● Your objective
For this exercise, an exact copy is needed of only the lines from the one containing "The height and" through the end of the data, with pictures left out.

Stored data entries

== Segment start ==

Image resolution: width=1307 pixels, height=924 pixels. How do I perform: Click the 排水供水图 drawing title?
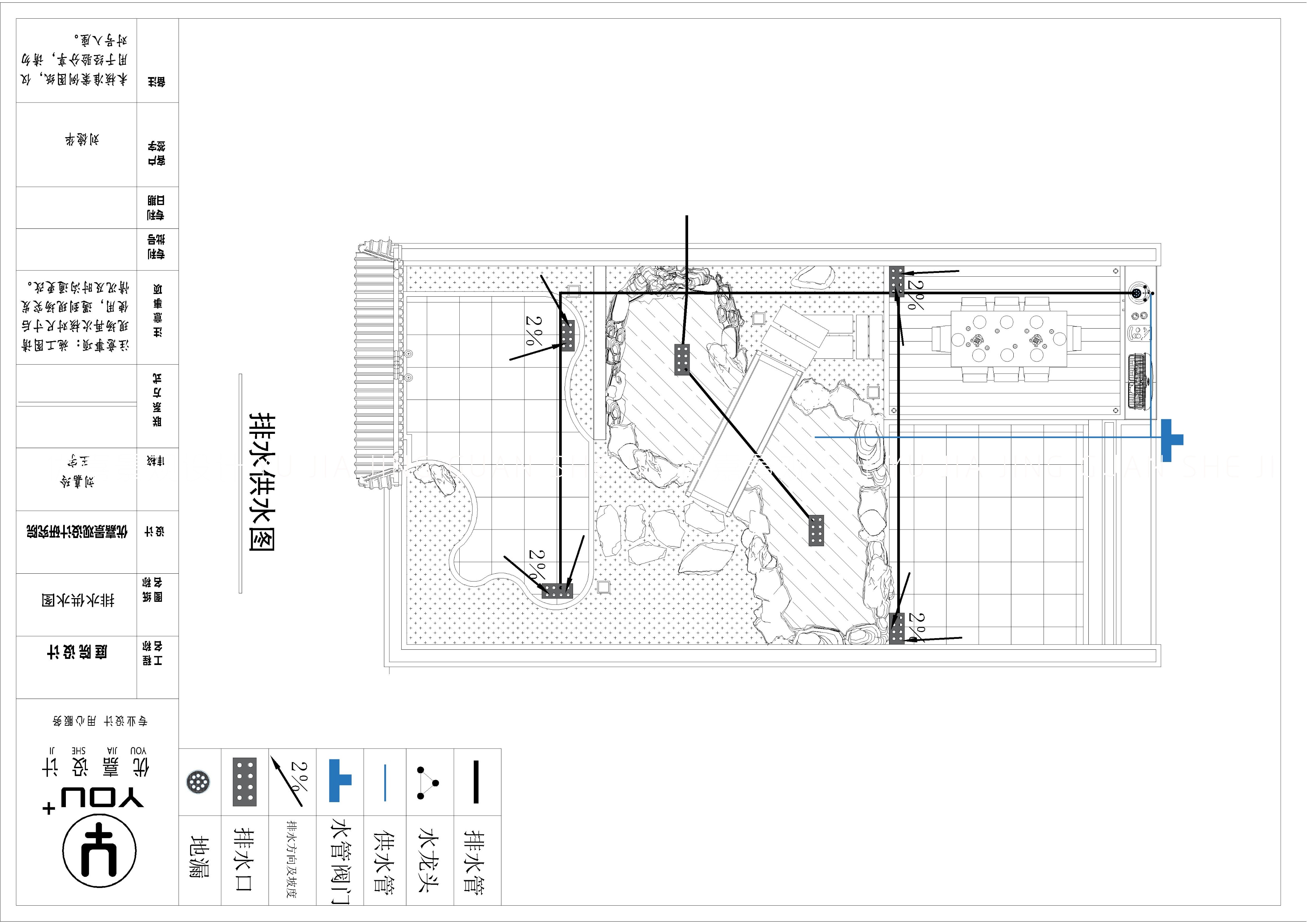pyautogui.click(x=263, y=482)

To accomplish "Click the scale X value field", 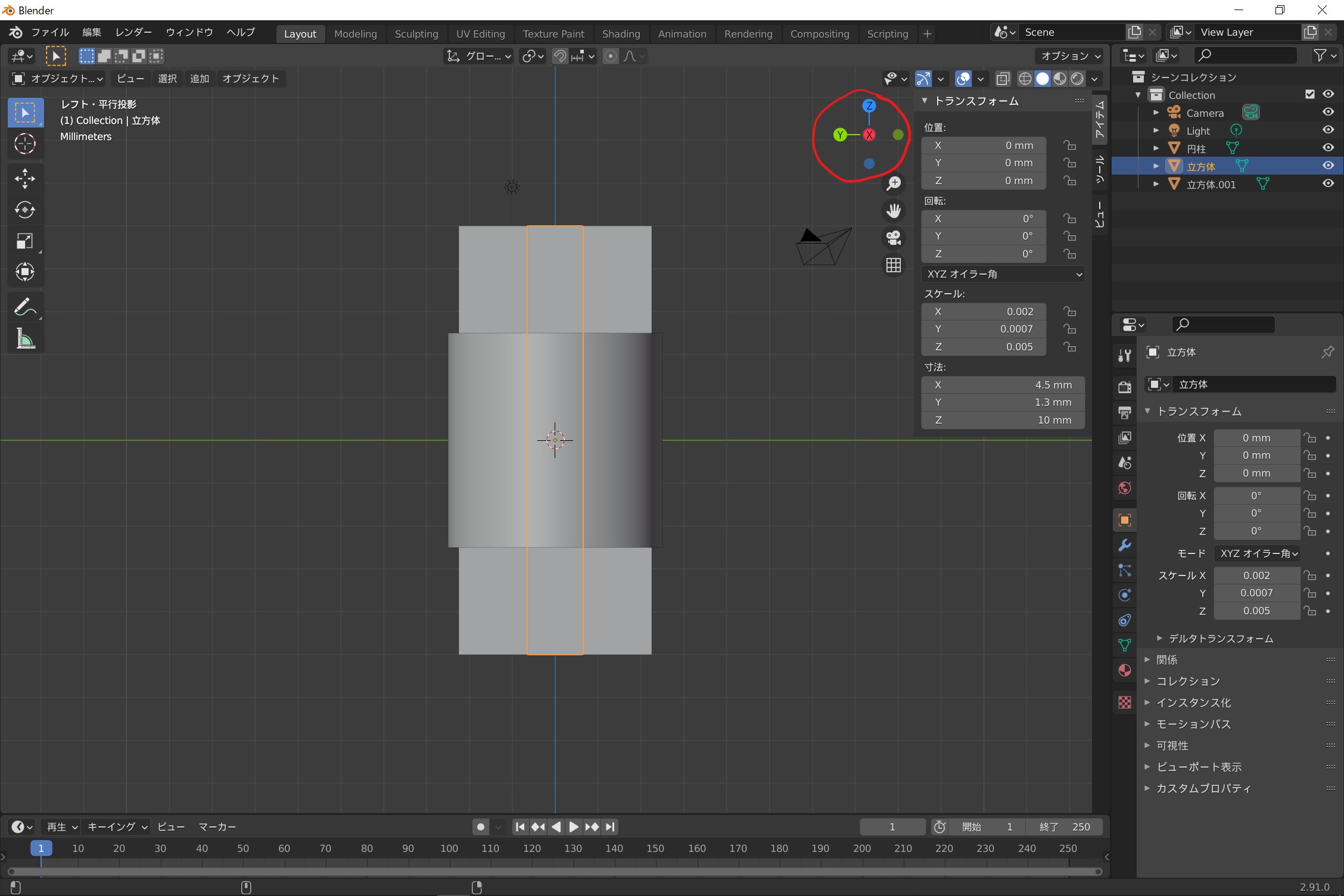I will (x=984, y=312).
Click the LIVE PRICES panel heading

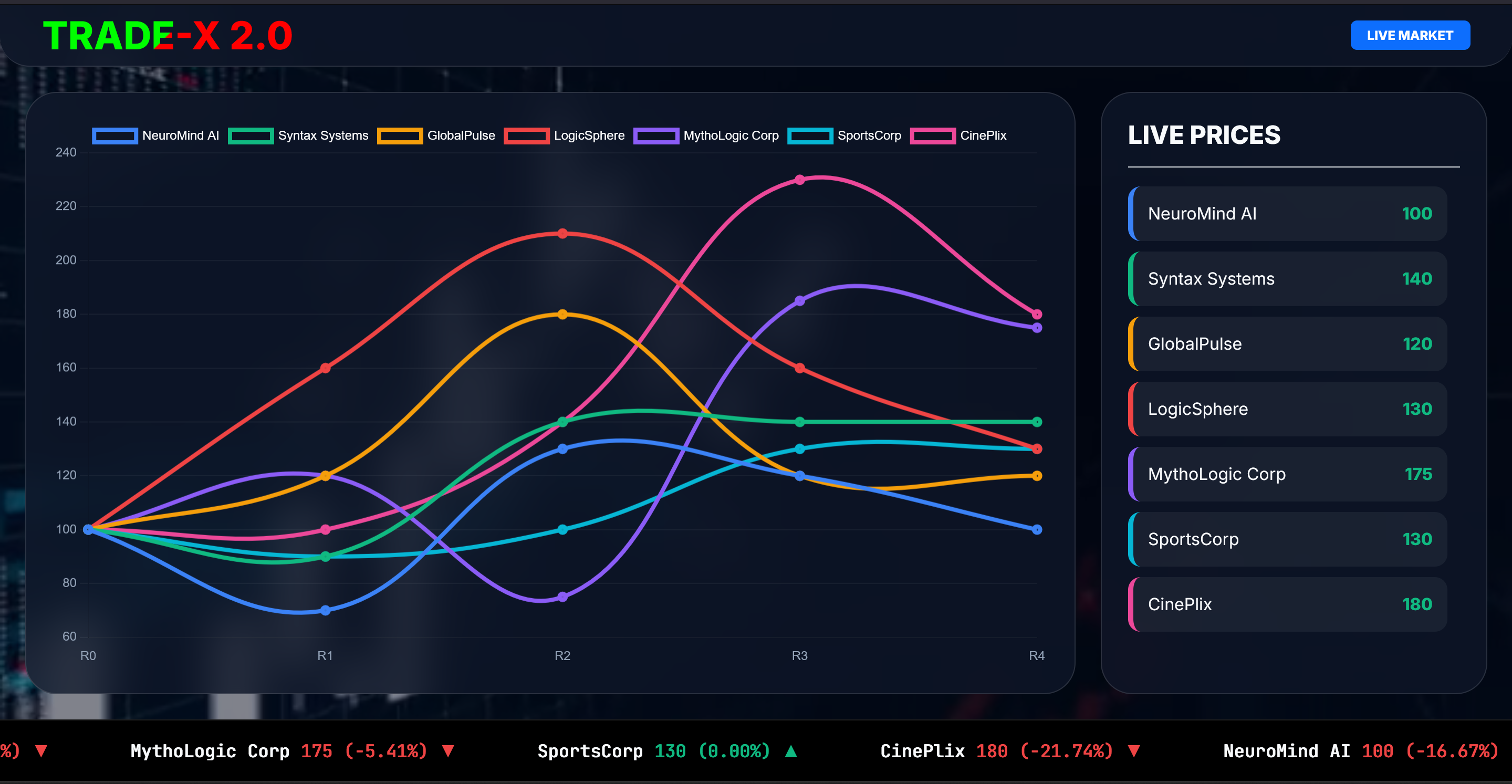(1204, 135)
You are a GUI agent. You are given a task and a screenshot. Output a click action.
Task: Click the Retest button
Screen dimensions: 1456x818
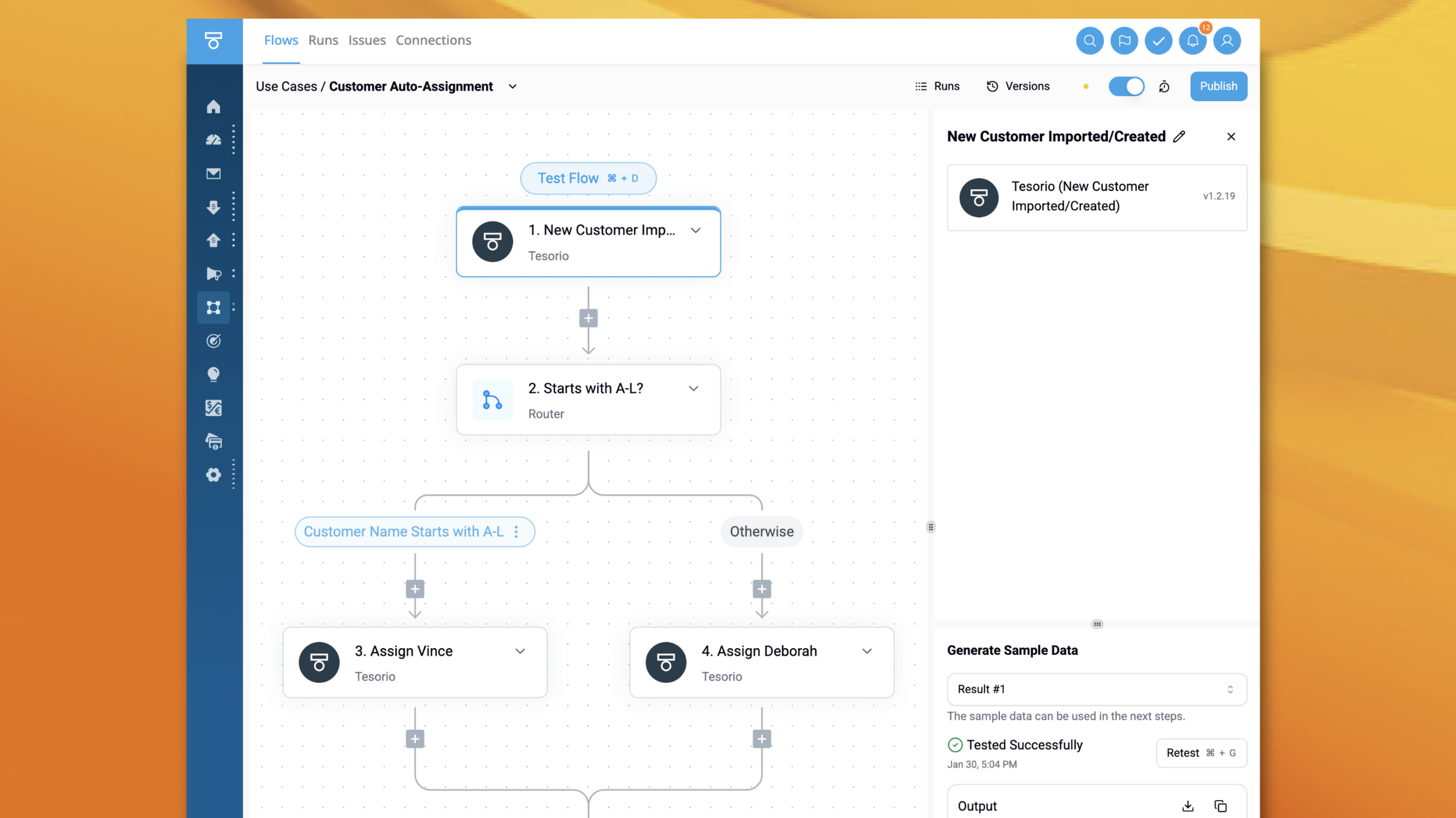pos(1201,753)
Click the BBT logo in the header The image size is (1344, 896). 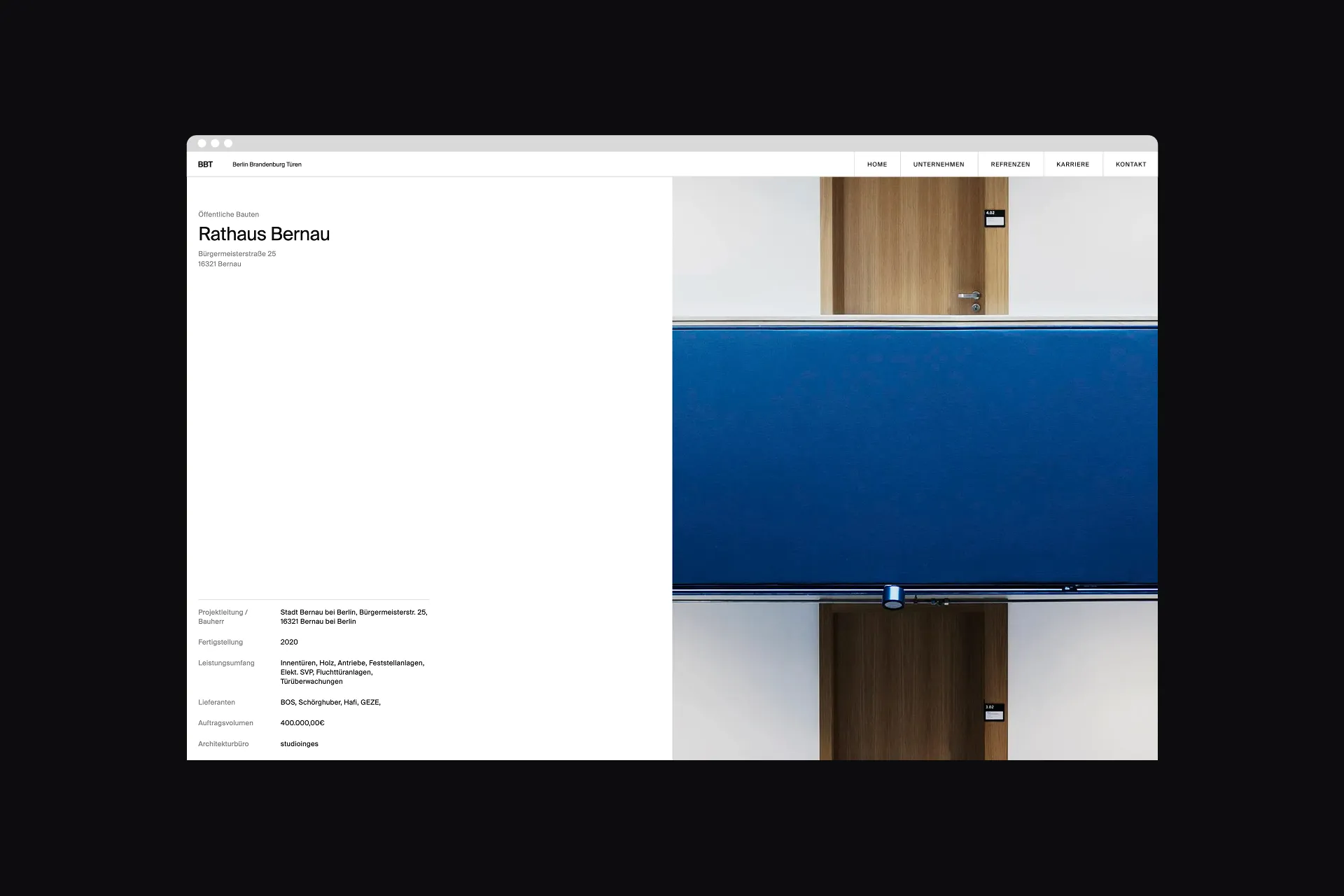(x=205, y=164)
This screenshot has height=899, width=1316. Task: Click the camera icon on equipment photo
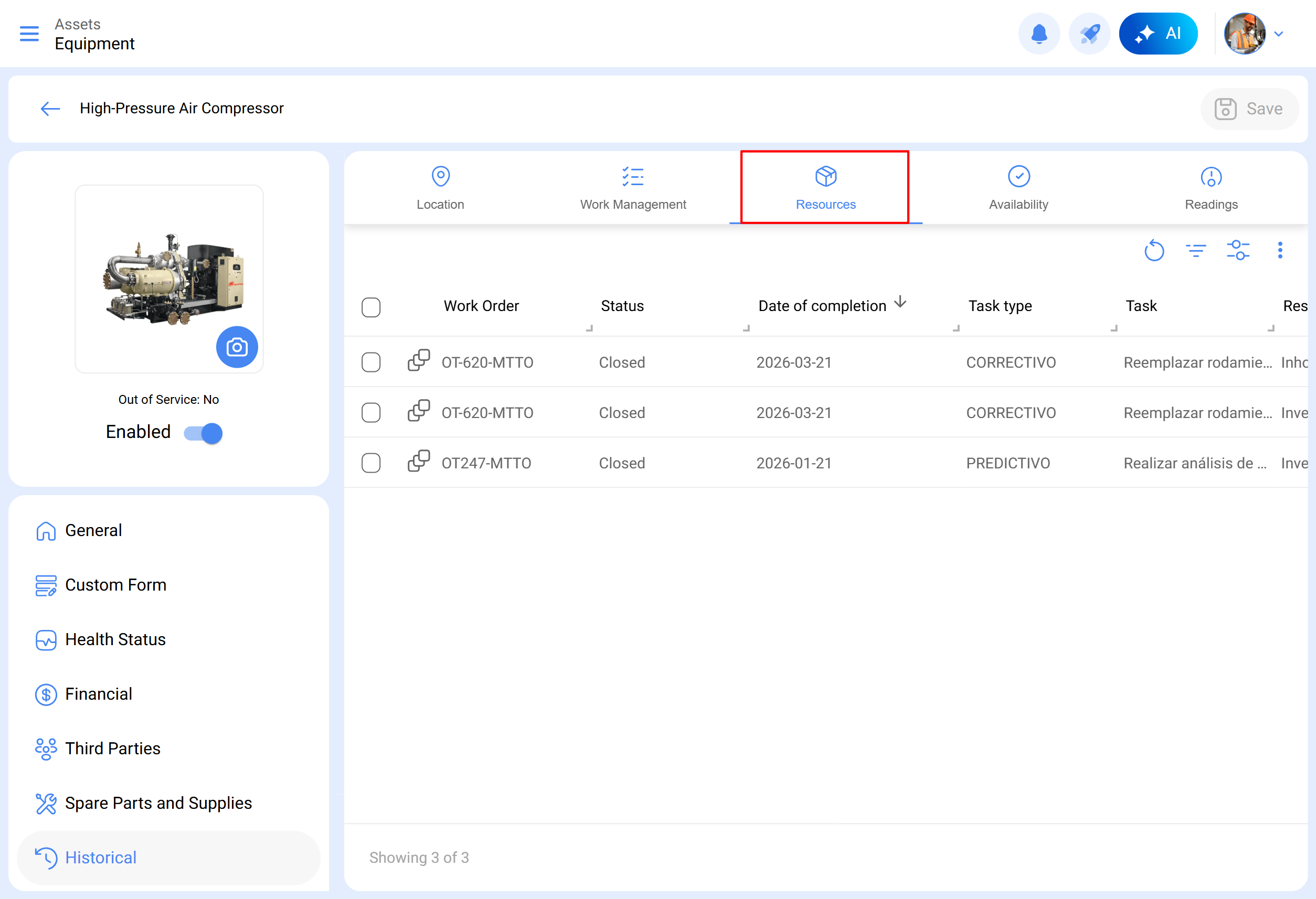(x=237, y=347)
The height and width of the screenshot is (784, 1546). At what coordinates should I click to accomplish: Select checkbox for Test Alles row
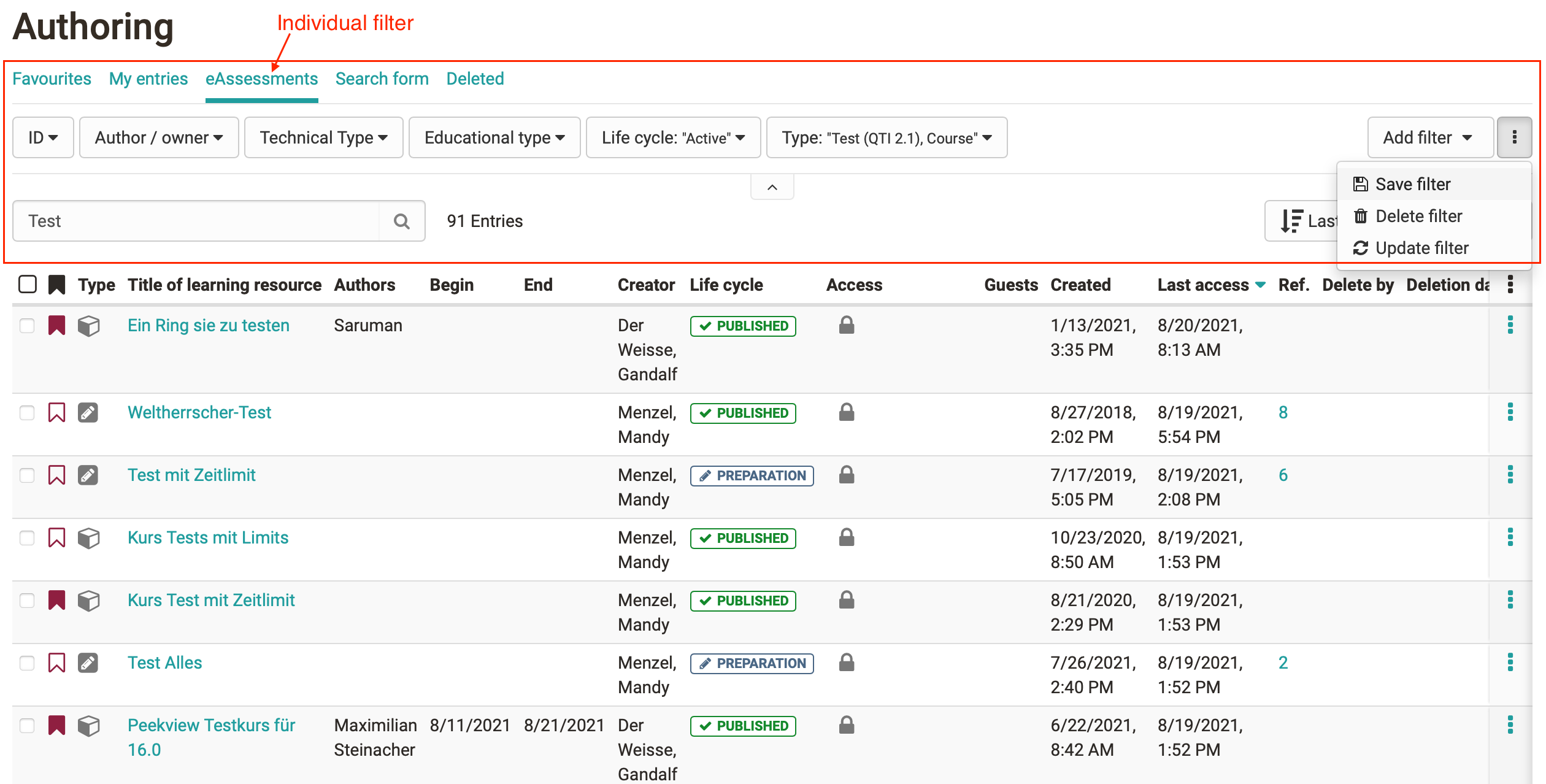coord(27,663)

== Segment end ==

● Reply to the exercise
The height and width of the screenshot is (784, 1546). At what coordinates should I click to accomplish: Select checkbox for Test Alles row
coord(27,663)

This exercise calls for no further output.